[TASK INPUT]
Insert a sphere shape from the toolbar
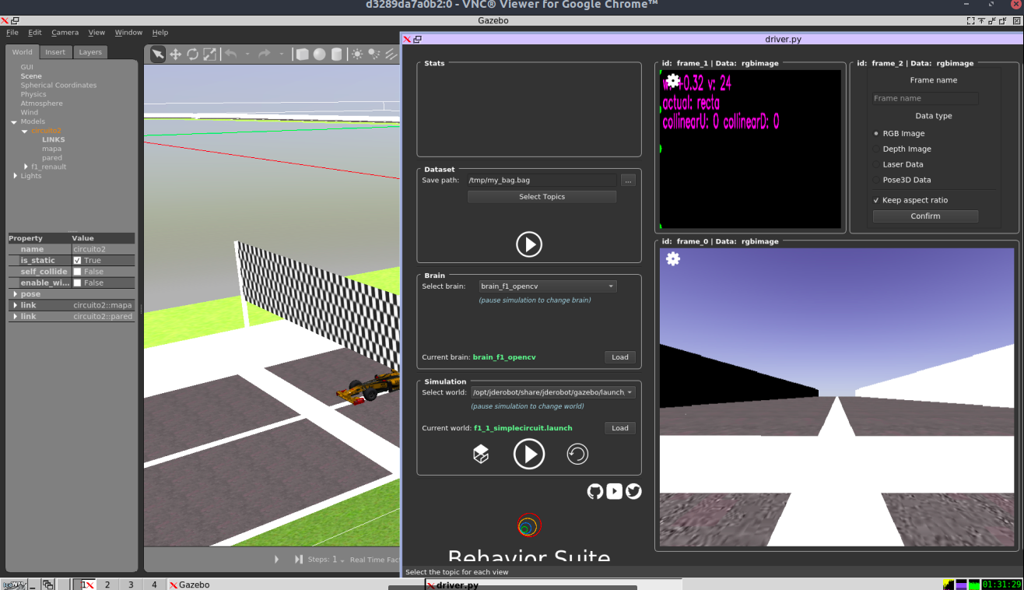The image size is (1024, 590). pos(319,54)
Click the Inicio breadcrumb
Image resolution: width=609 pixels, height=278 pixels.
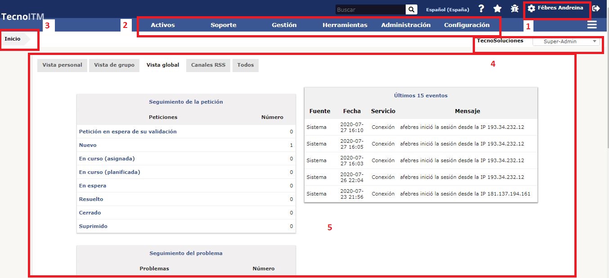[13, 39]
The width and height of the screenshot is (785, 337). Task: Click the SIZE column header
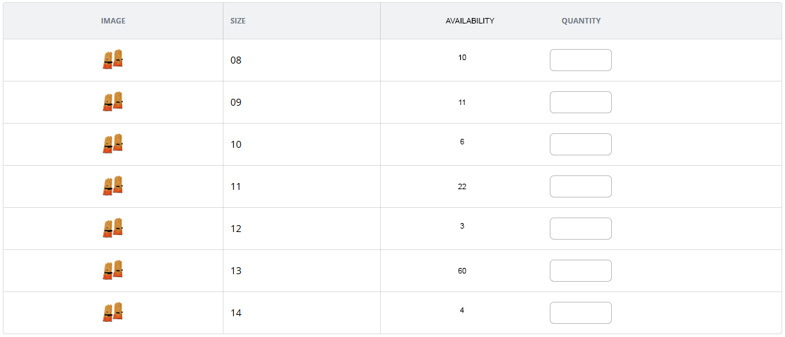(x=238, y=21)
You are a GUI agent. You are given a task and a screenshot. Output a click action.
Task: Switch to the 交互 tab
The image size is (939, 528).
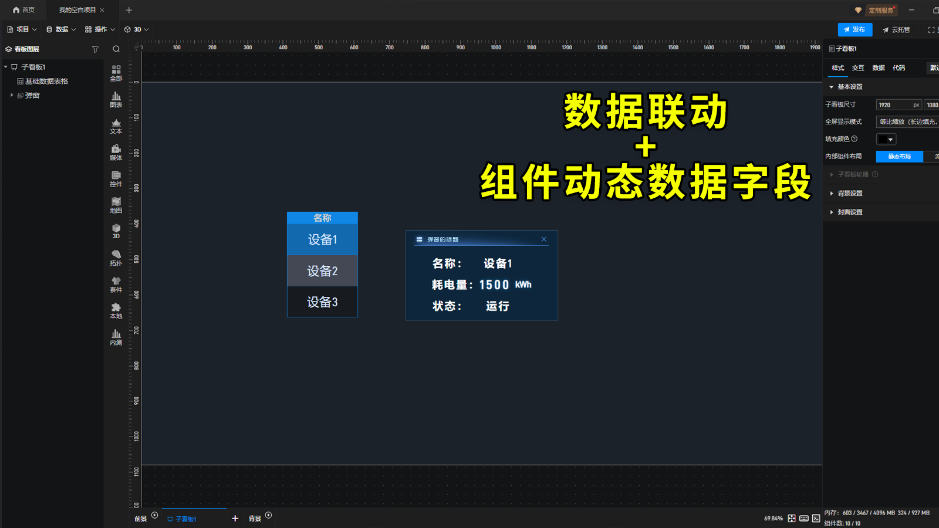click(x=858, y=68)
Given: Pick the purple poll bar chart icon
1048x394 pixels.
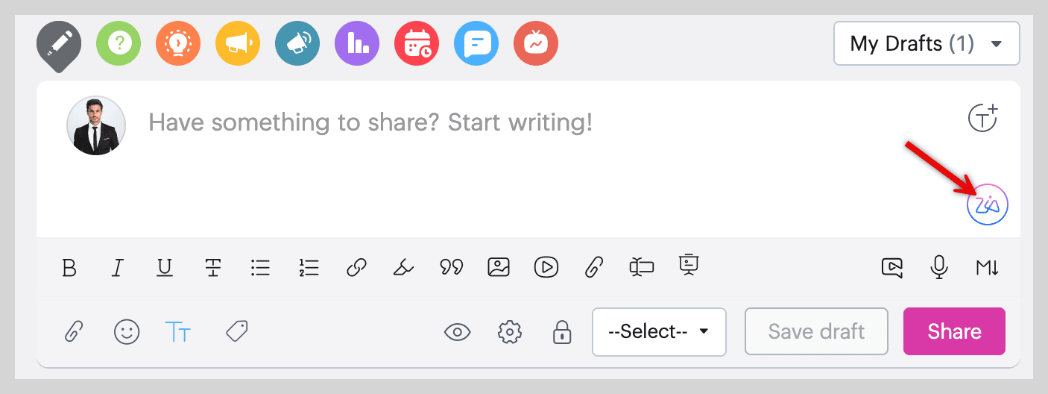Looking at the screenshot, I should click(357, 43).
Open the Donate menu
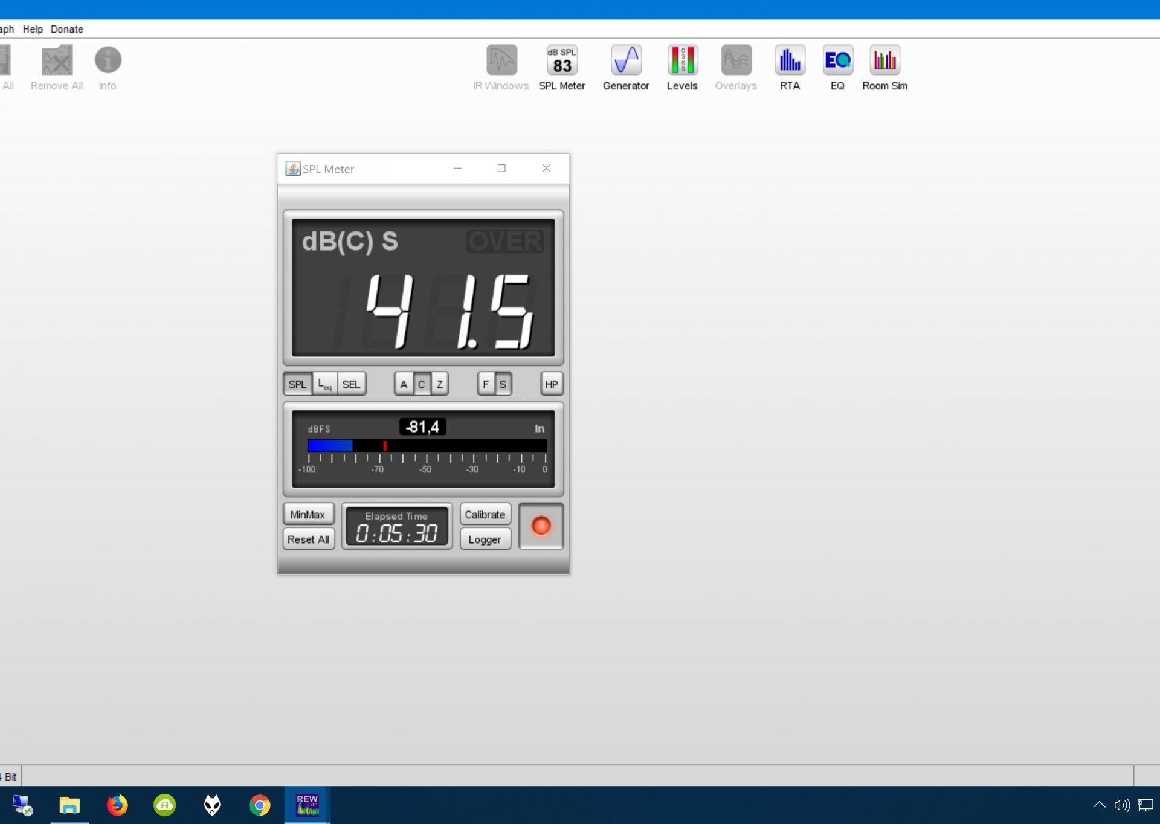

[WORK TO BE COMPLETED]
Could you copy out all of the material above word for word, leaving out the pictures?

[SOLUTION TO THIS TASK]
Insert a sphere shape from the toolbar
The image size is (1024, 590). pos(319,54)
Click the Inicio breadcrumb
Image resolution: width=609 pixels, height=278 pixels.
[13, 39]
The width and height of the screenshot is (785, 337). Task: Click the SIZE column header
(x=238, y=21)
You are a GUI agent. You are given a task and a screenshot. Output a click action.
Task: Switch to the 交互 tab
The image size is (939, 528).
click(x=858, y=68)
Given: Pick the purple poll bar chart icon
1048x394 pixels.
Looking at the screenshot, I should click(357, 43).
Open the Donate menu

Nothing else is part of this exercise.